How to Place an Mobile Marketing Opt In Call to Action
In mobile marketing, a request for an opt-in is called an opt-in call to action. You can place an opt-in call to action in any traditional, new, and mobile media channel, including the following:
A web or mobile Internet site
A customer-care call
A dialog pop-up setting in a downloadable application
How to dial and press
Dialing and pressing is all about using the voice channel of the mobile phone. You can encourage people to call a phone number by asking them to “Dial 1-800-XXX-XXXX to experience the sounds of the movie” or “Call 408-XXX-XXXX to listen in on the game,” for example.
You don’t have to answer the calls yourself; you can use an IVR system to ask the caller to make selections. Selection options in an IVR session could be “Press 1 to receive a ringtone,” “Press 2 to get your last five transactions,” or “Press 3 to get the movie listings sent to your phone.”
How to use text
Texting simply means sending and replying to a standard alphanumeric or multimedia message. You can place the call to action in traditional, new, and mobile media by saying something like “Text win to 12345 to enter the sweepstakes.” You can also obtain a mobile subscriber’s opt-in via texting.
Mobile marketing programs and any other programs that use text messaging (such as IVR, Internet, mobile Internet, or applications) must use a CSC to address and route text or multimedia message traffic.
How to snap and scan
Snapping and scanning means taking a picture and scanning a bar code — nearly every phone today has a camera on it.
The camera is a wonderful tool for gathering opt-ins. You can instruct audience members to take a picture of an object — a soft-drink can, a magazine ad, or others that have clearly defined edges — then instruct them to use a scanning application or e-mail/text the picture to your mobile marketing program. When your program receives a picture, it processes the picture and opts the subscriber in to your program.
How to submit
Another great way to invite someone into your mobile marketing program is to present a form on an Internet page or a mobile Internet page, or in an installed application.
Dial an abbreviated code
Zoove’s method uses the star (*) key on the mobile phone. A mobile subscriber on the Sprint network, for example, can press **267 — that is, **AOL — and the Send/Talk button on his phone (typically, the green button). In return, an AOL promotional mobile Internet site is sent to the phone. Single Touch’s solution works the same way but uses the pound (#) key instead.
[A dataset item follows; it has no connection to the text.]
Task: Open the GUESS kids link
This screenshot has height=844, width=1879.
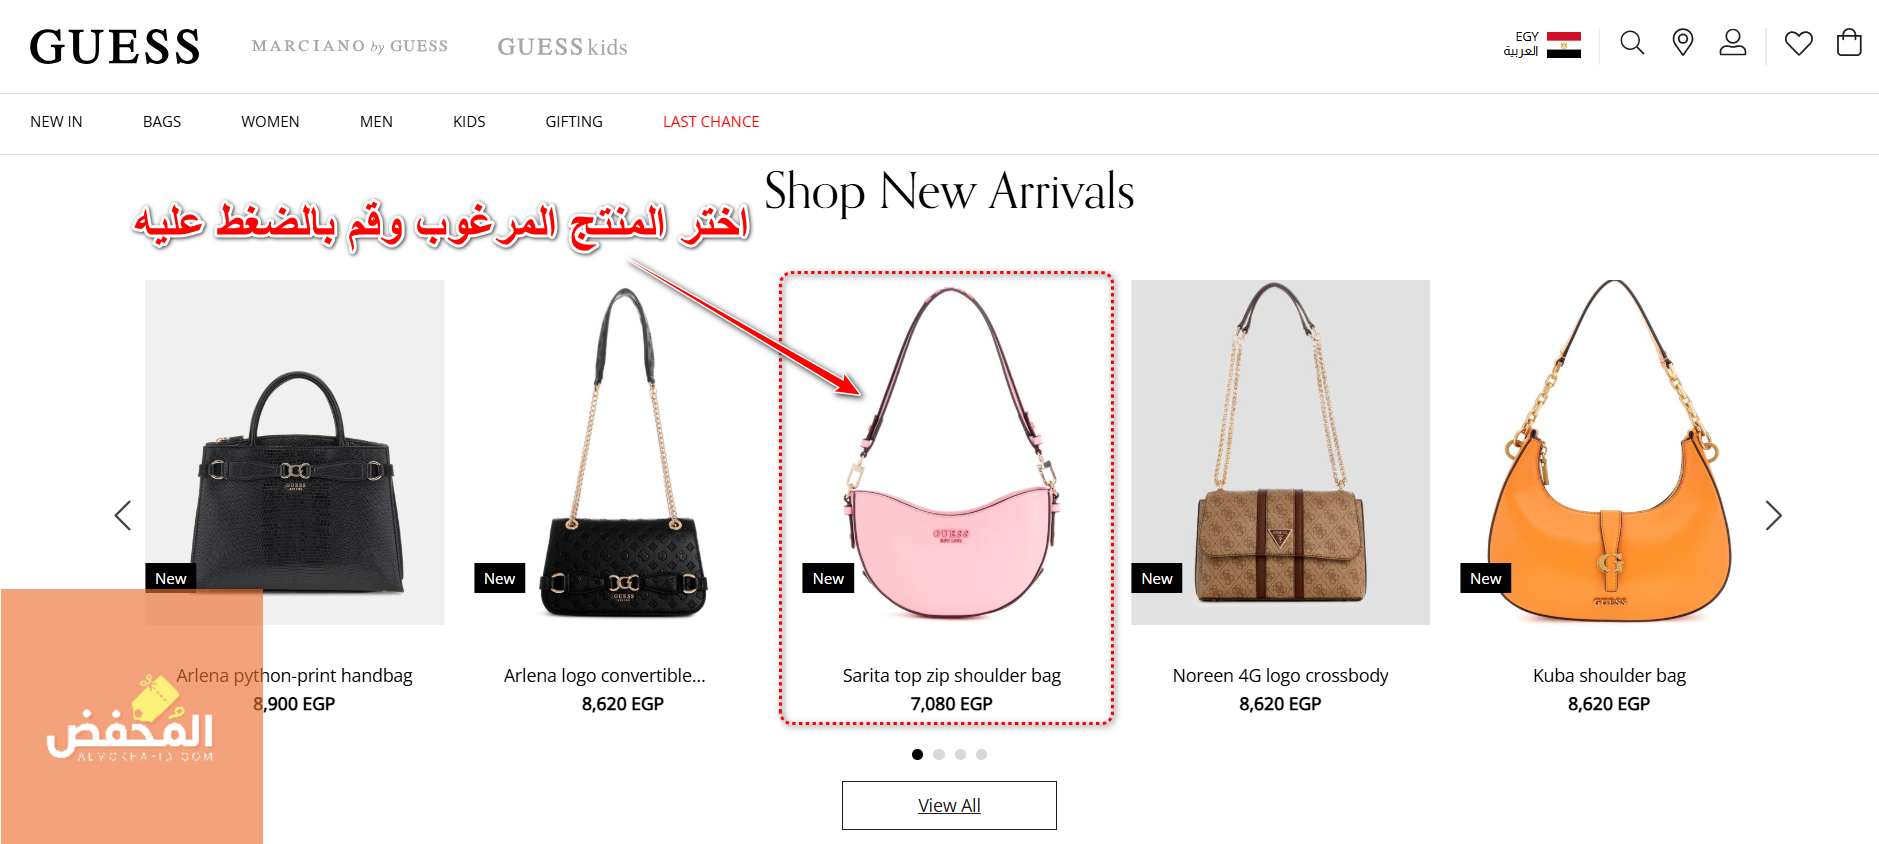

Both services are still limited in their deployment across wireless carriers, but you can see the possibilities of these methods of opt-in.
How to execute opt-ins
To leverage text messaging, you need to be familiar with two important text-messaging opt-in classifications:
Mobile originated (MO): A mobile subscriber composes (originates) a message on her phone and sends it to you.
Mobile terminated (MT): A message goes from an application provider’s service to a mobile phone, so the message ends (terminates) on the phone.
How to execute a single opt-in
In a single opt-in, someone sends in an MO and you send an MT back confirming the opt-in. For subscription alerts or ongoing programs, very few carriers support single opt-ins. Mostly, this process is used for one-time interactions; when the initial interaction is done, no future interactions will occur.
How to execute a double opt-in
A double opt-in is typically used to gather an individual’s confirmation. The flow is straightforward:
The user opts in to the program.
The mobile marketing application responds with a text message that asks for confirmation (“Reply y to 12345,” for example).
The user sends the confirmation.
The mobile marketing application processes the request and sends back a welcome message (such as “Thank you. You’re now in the group. To opt out, reply stop, or for help, reply help”).
How to execute a multistep opt-in
You use multistep opt-in when you want to challenge consumers with additional questions before they can participate in your program. For example, you may ask users for their ages if you’re running a program suitable only for users 17 and older. After a user responds to the additional challenges, the interaction may end, or you may follow up by triggering a double opt-in to get expressed consent for future marketing.